YOUR INSTRUCTIONS → Report every line in the listing that contains the string "header". Case counts.

DATASET ROWS →
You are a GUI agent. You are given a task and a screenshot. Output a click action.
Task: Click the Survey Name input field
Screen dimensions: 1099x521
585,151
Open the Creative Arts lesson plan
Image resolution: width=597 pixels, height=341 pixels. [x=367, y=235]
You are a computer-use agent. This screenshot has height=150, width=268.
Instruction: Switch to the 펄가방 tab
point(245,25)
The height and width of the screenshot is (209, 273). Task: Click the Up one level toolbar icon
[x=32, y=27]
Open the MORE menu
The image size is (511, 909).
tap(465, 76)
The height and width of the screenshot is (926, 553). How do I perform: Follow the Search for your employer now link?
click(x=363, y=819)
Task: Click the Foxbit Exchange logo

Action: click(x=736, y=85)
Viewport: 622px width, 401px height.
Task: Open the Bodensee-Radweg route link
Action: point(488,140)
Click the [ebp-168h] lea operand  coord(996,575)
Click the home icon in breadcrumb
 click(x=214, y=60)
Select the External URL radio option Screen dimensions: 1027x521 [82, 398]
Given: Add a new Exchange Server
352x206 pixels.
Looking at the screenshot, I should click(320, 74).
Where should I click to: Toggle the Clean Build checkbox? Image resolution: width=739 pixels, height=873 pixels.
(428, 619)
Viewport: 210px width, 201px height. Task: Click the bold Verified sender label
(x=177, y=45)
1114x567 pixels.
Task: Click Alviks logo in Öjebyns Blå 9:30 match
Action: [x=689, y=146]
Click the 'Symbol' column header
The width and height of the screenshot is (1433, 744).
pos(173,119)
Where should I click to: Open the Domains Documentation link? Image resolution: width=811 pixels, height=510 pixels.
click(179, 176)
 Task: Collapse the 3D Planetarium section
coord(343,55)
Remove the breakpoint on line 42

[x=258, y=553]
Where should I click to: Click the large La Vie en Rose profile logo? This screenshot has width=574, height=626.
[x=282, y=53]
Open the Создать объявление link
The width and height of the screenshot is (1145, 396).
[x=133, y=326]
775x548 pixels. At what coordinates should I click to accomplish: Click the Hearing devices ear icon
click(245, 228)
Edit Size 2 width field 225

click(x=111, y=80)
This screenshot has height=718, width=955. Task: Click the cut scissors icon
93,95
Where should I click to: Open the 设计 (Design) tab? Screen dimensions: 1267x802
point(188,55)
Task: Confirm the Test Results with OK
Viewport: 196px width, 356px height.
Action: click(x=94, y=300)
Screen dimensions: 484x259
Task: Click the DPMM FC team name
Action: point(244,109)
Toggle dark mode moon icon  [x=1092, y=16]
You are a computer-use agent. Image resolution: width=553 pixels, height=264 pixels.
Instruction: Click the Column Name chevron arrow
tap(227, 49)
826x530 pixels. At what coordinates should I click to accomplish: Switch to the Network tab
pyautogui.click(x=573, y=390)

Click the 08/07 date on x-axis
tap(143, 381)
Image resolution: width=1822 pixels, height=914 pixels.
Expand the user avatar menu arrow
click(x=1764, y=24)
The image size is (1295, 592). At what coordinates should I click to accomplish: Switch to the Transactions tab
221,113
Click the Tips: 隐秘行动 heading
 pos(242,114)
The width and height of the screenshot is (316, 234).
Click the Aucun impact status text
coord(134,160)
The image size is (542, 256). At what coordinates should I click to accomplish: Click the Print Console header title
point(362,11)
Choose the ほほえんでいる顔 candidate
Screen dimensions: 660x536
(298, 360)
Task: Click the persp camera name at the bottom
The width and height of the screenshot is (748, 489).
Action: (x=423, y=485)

CORRECT ANSWER →
Click the 'Symbol' column header
The image size is (542, 256). At what coordinates should I click to accomplish: Click the Print Console header title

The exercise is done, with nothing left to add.